Recorded information =
•••

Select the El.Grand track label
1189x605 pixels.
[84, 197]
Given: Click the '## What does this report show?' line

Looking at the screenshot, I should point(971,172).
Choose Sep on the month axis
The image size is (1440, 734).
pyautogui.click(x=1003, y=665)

•••

Exercise instructions = Return every line of the items above that contains the string "Given", matching case exactly.

Finished task =
Given: Click the '## What does this report show?' line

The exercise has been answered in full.